Written instruction:
Reproduce all of the material below word for word, changing nothing.

Supplied information:
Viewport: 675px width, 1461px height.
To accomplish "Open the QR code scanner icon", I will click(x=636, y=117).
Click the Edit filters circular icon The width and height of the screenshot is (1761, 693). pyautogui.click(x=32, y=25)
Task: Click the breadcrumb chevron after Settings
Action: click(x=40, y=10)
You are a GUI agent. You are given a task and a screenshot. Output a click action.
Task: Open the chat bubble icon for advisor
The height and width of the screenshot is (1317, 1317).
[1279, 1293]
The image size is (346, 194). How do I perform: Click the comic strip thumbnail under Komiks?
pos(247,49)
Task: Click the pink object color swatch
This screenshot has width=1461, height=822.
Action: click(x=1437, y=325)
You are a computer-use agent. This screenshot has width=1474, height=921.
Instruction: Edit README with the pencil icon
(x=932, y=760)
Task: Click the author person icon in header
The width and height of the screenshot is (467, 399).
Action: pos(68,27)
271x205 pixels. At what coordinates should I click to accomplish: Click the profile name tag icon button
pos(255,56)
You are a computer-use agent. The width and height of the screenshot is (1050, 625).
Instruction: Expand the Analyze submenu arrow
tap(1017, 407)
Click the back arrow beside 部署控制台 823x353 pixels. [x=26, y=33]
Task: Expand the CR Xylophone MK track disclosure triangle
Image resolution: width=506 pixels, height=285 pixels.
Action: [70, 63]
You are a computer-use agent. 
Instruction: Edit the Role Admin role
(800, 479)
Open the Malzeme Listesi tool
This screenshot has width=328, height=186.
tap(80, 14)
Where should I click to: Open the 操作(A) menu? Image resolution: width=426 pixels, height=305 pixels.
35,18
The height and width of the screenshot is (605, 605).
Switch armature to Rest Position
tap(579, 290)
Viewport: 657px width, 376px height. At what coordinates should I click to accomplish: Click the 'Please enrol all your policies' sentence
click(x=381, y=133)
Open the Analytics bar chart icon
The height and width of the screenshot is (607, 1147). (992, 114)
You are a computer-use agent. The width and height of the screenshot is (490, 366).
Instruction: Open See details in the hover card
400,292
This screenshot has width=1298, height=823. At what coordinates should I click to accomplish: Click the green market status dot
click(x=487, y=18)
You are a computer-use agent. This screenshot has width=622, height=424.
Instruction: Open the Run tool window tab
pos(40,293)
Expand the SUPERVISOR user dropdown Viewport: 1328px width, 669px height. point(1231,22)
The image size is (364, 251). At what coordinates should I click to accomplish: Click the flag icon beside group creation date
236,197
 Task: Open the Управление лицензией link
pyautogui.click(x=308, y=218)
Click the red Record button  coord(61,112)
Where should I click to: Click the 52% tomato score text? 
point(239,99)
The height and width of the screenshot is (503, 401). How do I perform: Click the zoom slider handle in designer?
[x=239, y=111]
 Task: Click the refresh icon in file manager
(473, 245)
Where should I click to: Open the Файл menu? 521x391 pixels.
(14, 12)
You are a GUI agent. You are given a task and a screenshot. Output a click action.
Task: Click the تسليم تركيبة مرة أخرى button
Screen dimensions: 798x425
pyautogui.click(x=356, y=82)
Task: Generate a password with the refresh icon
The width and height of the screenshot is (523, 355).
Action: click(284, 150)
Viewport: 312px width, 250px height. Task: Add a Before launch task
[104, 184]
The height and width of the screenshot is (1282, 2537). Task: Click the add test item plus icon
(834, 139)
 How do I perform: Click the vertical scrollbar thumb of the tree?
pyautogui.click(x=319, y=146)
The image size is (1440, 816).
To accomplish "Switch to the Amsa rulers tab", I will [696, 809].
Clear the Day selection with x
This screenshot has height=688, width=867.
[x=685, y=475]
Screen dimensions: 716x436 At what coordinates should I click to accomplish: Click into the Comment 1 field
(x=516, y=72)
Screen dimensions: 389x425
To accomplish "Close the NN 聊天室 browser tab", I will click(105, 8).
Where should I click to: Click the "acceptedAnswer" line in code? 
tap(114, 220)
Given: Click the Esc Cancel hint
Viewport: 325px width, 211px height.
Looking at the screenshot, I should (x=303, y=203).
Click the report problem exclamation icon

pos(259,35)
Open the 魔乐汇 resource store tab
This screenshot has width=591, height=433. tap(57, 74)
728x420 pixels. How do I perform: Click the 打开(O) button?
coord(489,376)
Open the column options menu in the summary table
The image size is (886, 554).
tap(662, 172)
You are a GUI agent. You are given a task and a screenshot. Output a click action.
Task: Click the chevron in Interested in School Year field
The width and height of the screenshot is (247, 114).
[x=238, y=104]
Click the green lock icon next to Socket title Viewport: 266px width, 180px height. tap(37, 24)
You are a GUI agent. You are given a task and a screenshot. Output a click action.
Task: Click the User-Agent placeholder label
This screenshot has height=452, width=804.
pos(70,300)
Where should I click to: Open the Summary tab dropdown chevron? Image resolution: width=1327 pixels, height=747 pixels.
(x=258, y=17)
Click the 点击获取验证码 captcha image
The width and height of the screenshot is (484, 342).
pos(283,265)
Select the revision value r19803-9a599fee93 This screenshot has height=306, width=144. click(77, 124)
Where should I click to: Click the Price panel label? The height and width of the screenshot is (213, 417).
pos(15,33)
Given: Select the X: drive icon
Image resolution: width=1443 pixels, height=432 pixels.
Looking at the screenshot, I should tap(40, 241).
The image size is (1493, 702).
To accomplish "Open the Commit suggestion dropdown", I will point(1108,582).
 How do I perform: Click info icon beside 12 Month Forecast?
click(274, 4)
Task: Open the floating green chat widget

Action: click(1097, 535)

Answer in full:
Viewport: 675px width, 1461px height.
To accomplish "Open the QR code scanner icon", I will click(x=636, y=117).
Click the Edit filters circular icon The width and height of the screenshot is (1761, 693). pyautogui.click(x=32, y=25)
Task: Click the breadcrumb chevron after Settings
Action: click(x=40, y=10)
You are a GUI agent. You are given a task and a screenshot. Output a click action.
Task: Open the chat bubble icon for advisor
The height and width of the screenshot is (1317, 1317).
[1279, 1293]
The image size is (346, 194). How do I perform: Click the comic strip thumbnail under Komiks?
pos(247,49)
Task: Click the pink object color swatch
This screenshot has width=1461, height=822.
Action: click(x=1437, y=325)
You are a computer-use agent. This screenshot has width=1474, height=921.
Instruction: Edit README with the pencil icon
(x=932, y=760)
Task: Click the author person icon in header
The width and height of the screenshot is (467, 399).
Action: pos(68,27)
271x205 pixels. At what coordinates should I click to accomplish: Click the profile name tag icon button
pos(255,56)
You are a computer-use agent. The width and height of the screenshot is (1050, 625).
Instruction: Expand the Analyze submenu arrow
tap(1017, 407)
Click the back arrow beside 部署控制台 823x353 pixels. [x=26, y=33]
Task: Expand the CR Xylophone MK track disclosure triangle
Image resolution: width=506 pixels, height=285 pixels.
Action: [70, 63]
You are a computer-use agent. 
Instruction: Edit the Role Admin role
(800, 479)
Open the Malzeme Listesi tool
This screenshot has width=328, height=186.
tap(80, 14)
Where should I click to: Open the 操作(A) menu? Image resolution: width=426 pixels, height=305 pixels.
35,18
The height and width of the screenshot is (605, 605).
Switch armature to Rest Position
tap(579, 290)
Viewport: 657px width, 376px height. At what coordinates should I click to accomplish: Click the 'Please enrol all your policies' sentence
click(x=381, y=133)
Open the Analytics bar chart icon
The height and width of the screenshot is (607, 1147). (992, 114)
You are a computer-use agent. The width and height of the screenshot is (490, 366).
Instruction: Open See details in the hover card
400,292
This screenshot has width=1298, height=823. At what coordinates should I click to accomplish: Click the green market status dot
click(x=487, y=18)
You are a computer-use agent. This screenshot has width=622, height=424.
Instruction: Open the Run tool window tab
pos(40,293)
Expand the SUPERVISOR user dropdown Viewport: 1328px width, 669px height. point(1231,22)
The image size is (364, 251). At what coordinates should I click to accomplish: Click the flag icon beside group creation date
236,197
 Task: Open the Управление лицензией link
pyautogui.click(x=308, y=218)
Click the red Record button  coord(61,112)
Where should I click to: Click the 52% tomato score text? 
point(239,99)
The height and width of the screenshot is (503, 401). How do I perform: Click the zoom slider handle in designer?
[x=239, y=111]
 Task: Click the refresh icon in file manager
(473, 245)
Where should I click to: Open the Файл menu? 521x391 pixels.
(14, 12)
You are a GUI agent. You are given a task and a screenshot. Output a click action.
Task: Click the تسليم تركيبة مرة أخرى button
Screen dimensions: 798x425
pyautogui.click(x=356, y=82)
Task: Generate a password with the refresh icon
The width and height of the screenshot is (523, 355).
Action: click(284, 150)
Viewport: 312px width, 250px height. Task: Add a Before launch task
[104, 184]
The height and width of the screenshot is (1282, 2537). Task: Click the add test item plus icon
(834, 139)
 How do I perform: Click the vertical scrollbar thumb of the tree?
pyautogui.click(x=319, y=146)
The image size is (1440, 816).
To accomplish "Switch to the Amsa rulers tab", I will [696, 809].
Clear the Day selection with x
This screenshot has height=688, width=867.
[x=685, y=475]
Screen dimensions: 716x436 At what coordinates should I click to accomplish: Click into the Comment 1 field
(x=516, y=72)
Screen dimensions: 389x425
To accomplish "Close the NN 聊天室 browser tab", I will click(105, 8).
Where should I click to: Click the "acceptedAnswer" line in code? 
tap(114, 220)
Given: Click the Esc Cancel hint
Viewport: 325px width, 211px height.
Looking at the screenshot, I should (x=303, y=203).
Click the report problem exclamation icon

pos(259,35)
Open the 魔乐汇 resource store tab
This screenshot has width=591, height=433. tap(57, 74)
728x420 pixels. How do I perform: Click the 打开(O) button?
coord(489,376)
Open the column options menu in the summary table
The image size is (886, 554).
tap(662, 172)
You are a GUI agent. You are given a task and a screenshot. Output a click action.
Task: Click the chevron in Interested in School Year field
The width and height of the screenshot is (247, 114).
[x=238, y=104]
Click the green lock icon next to Socket title Viewport: 266px width, 180px height. tap(37, 24)
You are a GUI agent. You are given a task and a screenshot. Output a click action.
Task: Click the User-Agent placeholder label
This screenshot has height=452, width=804.
pos(70,300)
Where should I click to: Open the Summary tab dropdown chevron? Image resolution: width=1327 pixels, height=747 pixels.
(x=258, y=17)
Click the 点击获取验证码 captcha image
The width and height of the screenshot is (484, 342).
pos(283,265)
Select the revision value r19803-9a599fee93 This screenshot has height=306, width=144. click(77, 124)
Where should I click to: Click the Price panel label? The height and width of the screenshot is (213, 417).
pos(15,33)
Given: Select the X: drive icon
Image resolution: width=1443 pixels, height=432 pixels.
Looking at the screenshot, I should tap(40, 241).
The image size is (1493, 702).
To accomplish "Open the Commit suggestion dropdown", I will point(1108,582).
 How do I perform: Click info icon beside 12 Month Forecast?
click(274, 4)
Task: Open the floating green chat widget

Action: click(1097, 535)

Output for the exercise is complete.